━━━━━ Task material ━━━━━

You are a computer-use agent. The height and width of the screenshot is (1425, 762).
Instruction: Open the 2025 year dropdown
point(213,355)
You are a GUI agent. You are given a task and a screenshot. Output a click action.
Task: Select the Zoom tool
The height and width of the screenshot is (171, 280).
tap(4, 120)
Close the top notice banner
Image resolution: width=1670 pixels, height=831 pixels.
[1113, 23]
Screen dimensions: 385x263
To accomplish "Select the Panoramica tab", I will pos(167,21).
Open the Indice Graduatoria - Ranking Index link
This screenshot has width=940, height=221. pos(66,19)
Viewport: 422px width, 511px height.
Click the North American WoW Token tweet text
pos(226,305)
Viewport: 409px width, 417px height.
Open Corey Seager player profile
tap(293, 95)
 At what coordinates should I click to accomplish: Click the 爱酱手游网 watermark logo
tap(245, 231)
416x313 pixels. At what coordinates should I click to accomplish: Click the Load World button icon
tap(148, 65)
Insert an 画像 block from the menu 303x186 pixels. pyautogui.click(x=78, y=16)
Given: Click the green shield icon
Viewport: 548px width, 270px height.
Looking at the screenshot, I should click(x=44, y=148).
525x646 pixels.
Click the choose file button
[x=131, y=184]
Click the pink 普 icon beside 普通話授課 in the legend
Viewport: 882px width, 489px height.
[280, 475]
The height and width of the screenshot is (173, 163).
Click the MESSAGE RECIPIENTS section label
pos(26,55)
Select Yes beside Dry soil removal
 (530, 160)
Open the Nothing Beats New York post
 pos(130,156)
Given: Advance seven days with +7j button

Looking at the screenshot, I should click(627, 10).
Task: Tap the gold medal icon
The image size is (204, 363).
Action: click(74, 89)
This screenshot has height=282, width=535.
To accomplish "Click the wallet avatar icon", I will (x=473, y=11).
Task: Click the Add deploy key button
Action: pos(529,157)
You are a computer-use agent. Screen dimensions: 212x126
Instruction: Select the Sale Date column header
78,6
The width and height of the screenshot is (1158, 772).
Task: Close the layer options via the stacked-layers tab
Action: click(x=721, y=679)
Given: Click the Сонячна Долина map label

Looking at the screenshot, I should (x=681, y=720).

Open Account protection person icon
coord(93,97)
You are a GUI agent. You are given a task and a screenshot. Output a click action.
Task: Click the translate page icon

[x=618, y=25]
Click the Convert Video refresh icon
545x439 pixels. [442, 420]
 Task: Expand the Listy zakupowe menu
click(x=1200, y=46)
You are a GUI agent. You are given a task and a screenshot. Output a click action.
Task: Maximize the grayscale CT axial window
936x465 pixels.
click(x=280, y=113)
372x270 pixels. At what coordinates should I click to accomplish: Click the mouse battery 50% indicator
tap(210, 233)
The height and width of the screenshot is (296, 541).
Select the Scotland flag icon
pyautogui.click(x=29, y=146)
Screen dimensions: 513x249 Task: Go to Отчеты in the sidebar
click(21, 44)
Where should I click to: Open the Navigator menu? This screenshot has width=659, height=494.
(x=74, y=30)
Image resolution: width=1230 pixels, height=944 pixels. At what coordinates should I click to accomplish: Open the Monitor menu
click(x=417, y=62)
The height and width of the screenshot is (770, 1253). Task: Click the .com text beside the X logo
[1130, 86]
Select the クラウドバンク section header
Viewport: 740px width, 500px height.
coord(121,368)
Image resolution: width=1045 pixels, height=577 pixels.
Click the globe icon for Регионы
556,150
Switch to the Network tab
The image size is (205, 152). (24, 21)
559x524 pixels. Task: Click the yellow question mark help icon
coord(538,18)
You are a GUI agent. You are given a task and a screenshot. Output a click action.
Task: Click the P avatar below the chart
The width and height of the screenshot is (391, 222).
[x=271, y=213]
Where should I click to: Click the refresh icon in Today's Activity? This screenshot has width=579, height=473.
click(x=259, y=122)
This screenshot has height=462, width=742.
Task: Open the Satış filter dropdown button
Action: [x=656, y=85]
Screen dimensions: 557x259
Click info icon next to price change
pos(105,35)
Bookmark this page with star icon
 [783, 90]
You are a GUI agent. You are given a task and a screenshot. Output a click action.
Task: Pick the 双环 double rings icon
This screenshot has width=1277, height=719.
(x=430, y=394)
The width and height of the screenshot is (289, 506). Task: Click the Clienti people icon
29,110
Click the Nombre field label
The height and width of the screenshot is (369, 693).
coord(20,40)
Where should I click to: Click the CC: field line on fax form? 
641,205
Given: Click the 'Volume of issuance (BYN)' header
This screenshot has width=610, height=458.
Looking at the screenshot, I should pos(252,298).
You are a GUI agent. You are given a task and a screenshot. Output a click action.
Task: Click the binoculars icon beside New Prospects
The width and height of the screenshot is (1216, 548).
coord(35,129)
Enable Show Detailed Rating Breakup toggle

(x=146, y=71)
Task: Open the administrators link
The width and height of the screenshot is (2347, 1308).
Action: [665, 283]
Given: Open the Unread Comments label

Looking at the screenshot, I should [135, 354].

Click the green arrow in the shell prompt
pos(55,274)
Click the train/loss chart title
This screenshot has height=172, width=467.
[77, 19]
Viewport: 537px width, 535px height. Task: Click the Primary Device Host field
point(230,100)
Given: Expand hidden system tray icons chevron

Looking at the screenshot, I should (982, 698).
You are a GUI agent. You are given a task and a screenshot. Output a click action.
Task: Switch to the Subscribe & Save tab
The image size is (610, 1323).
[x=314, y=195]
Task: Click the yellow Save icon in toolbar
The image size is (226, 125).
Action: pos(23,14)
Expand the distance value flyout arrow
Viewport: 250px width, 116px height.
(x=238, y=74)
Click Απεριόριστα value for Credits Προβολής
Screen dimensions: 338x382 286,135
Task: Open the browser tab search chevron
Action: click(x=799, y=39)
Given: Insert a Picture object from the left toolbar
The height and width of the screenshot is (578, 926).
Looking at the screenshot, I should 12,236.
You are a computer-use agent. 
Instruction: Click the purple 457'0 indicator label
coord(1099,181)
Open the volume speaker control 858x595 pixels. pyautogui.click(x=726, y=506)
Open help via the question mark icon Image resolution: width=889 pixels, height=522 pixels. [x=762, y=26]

━━━━━

▸ Activity
Each line above must be output exactly as it stands.

▸ Task output
You are a computer-use agent. The height and width of the screenshot is (1425, 762).
Instruction: Open the 2025 year dropdown
point(213,355)
You are a GUI agent. You are given a task and a screenshot. Output a click action.
Task: Select the Zoom tool
The height and width of the screenshot is (171, 280).
tap(4, 120)
Close the top notice banner
Image resolution: width=1670 pixels, height=831 pixels.
[1113, 23]
Screen dimensions: 385x263
To accomplish "Select the Panoramica tab", I will pos(167,21).
Open the Indice Graduatoria - Ranking Index link
This screenshot has width=940, height=221. pos(66,19)
Viewport: 422px width, 511px height.
Click the North American WoW Token tweet text
pos(226,305)
Viewport: 409px width, 417px height.
Open Corey Seager player profile
tap(293, 95)
 At what coordinates should I click to accomplish: Click the 爱酱手游网 watermark logo
tap(245, 231)
416x313 pixels. At what coordinates should I click to accomplish: Click the Load World button icon
tap(148, 65)
Insert an 画像 block from the menu 303x186 pixels. pyautogui.click(x=78, y=16)
Given: Click the green shield icon
Viewport: 548px width, 270px height.
Looking at the screenshot, I should click(x=44, y=148).
525x646 pixels.
Click the choose file button
[x=131, y=184]
Click the pink 普 icon beside 普通話授課 in the legend
Viewport: 882px width, 489px height.
[280, 475]
The height and width of the screenshot is (173, 163).
Click the MESSAGE RECIPIENTS section label
pos(26,55)
Select Yes beside Dry soil removal
 (530, 160)
Open the Nothing Beats New York post
 pos(130,156)
Given: Advance seven days with +7j button

Looking at the screenshot, I should click(627, 10).
Task: Tap the gold medal icon
The image size is (204, 363).
Action: click(74, 89)
This screenshot has height=282, width=535.
To accomplish "Click the wallet avatar icon", I will (x=473, y=11).
Task: Click the Add deploy key button
Action: pos(529,157)
You are a computer-use agent. Screen dimensions: 212x126
Instruction: Select the Sale Date column header
78,6
The width and height of the screenshot is (1158, 772).
Task: Close the layer options via the stacked-layers tab
Action: click(x=721, y=679)
Given: Click the Сонячна Долина map label

Looking at the screenshot, I should (x=681, y=720).

Open Account protection person icon
coord(93,97)
You are a GUI agent. You are given a task and a screenshot. Output a click action.
Task: Click the translate page icon

[x=618, y=25]
Click the Convert Video refresh icon
545x439 pixels. [442, 420]
 Task: Expand the Listy zakupowe menu
click(x=1200, y=46)
You are a GUI agent. You are given a task and a screenshot. Output a click action.
Task: Maximize the grayscale CT axial window
936x465 pixels.
click(x=280, y=113)
372x270 pixels. At what coordinates should I click to accomplish: Click the mouse battery 50% indicator
tap(210, 233)
The height and width of the screenshot is (296, 541).
Select the Scotland flag icon
pyautogui.click(x=29, y=146)
Screen dimensions: 513x249 Task: Go to Отчеты in the sidebar
click(21, 44)
Where should I click to: Open the Navigator menu? This screenshot has width=659, height=494.
(x=74, y=30)
Image resolution: width=1230 pixels, height=944 pixels. At what coordinates should I click to accomplish: Open the Monitor menu
click(x=417, y=62)
The height and width of the screenshot is (770, 1253). Task: Click the .com text beside the X logo
[1130, 86]
Select the クラウドバンク section header
Viewport: 740px width, 500px height.
coord(121,368)
Image resolution: width=1045 pixels, height=577 pixels.
Click the globe icon for Регионы
556,150
Switch to the Network tab
The image size is (205, 152). (24, 21)
559x524 pixels. Task: Click the yellow question mark help icon
coord(538,18)
You are a GUI agent. You are given a task and a screenshot. Output a click action.
Task: Click the P avatar below the chart
The width and height of the screenshot is (391, 222).
[x=271, y=213]
Where should I click to: Click the refresh icon in Today's Activity? This screenshot has width=579, height=473.
click(x=259, y=122)
This screenshot has height=462, width=742.
Task: Open the Satış filter dropdown button
Action: [x=656, y=85]
Screen dimensions: 557x259
Click info icon next to price change
pos(105,35)
Bookmark this page with star icon
 [783, 90]
You are a GUI agent. You are given a task and a screenshot. Output a click action.
Task: Pick the 双环 double rings icon
This screenshot has width=1277, height=719.
(x=430, y=394)
The width and height of the screenshot is (289, 506). Task: Click the Clienti people icon
29,110
Click the Nombre field label
The height and width of the screenshot is (369, 693).
coord(20,40)
Where should I click to: Click the CC: field line on fax form? 
641,205
Given: Click the 'Volume of issuance (BYN)' header
This screenshot has width=610, height=458.
Looking at the screenshot, I should pos(252,298).
You are a GUI agent. You are given a task and a screenshot. Output a click action.
Task: Click the binoculars icon beside New Prospects
The width and height of the screenshot is (1216, 548).
coord(35,129)
Enable Show Detailed Rating Breakup toggle

(x=146, y=71)
Task: Open the administrators link
The width and height of the screenshot is (2347, 1308).
Action: [665, 283]
Given: Open the Unread Comments label

Looking at the screenshot, I should [135, 354].

Click the green arrow in the shell prompt
pos(55,274)
Click the train/loss chart title
This screenshot has height=172, width=467.
[77, 19]
Viewport: 537px width, 535px height. Task: Click the Primary Device Host field
point(230,100)
Given: Expand hidden system tray icons chevron

Looking at the screenshot, I should (982, 698).
You are a GUI agent. You are given a task and a screenshot. Output a click action.
Task: Switch to the Subscribe & Save tab
The image size is (610, 1323).
[x=314, y=195]
Task: Click the yellow Save icon in toolbar
The image size is (226, 125).
Action: pos(23,14)
Expand the distance value flyout arrow
Viewport: 250px width, 116px height.
(x=238, y=74)
Click Απεριόριστα value for Credits Προβολής
Screen dimensions: 338x382 286,135
Task: Open the browser tab search chevron
Action: click(x=799, y=39)
Given: Insert a Picture object from the left toolbar
The height and width of the screenshot is (578, 926).
Looking at the screenshot, I should 12,236.
You are a computer-use agent. 
Instruction: Click the purple 457'0 indicator label
coord(1099,181)
Open the volume speaker control 858x595 pixels. pyautogui.click(x=726, y=506)
Open help via the question mark icon Image resolution: width=889 pixels, height=522 pixels. [x=762, y=26]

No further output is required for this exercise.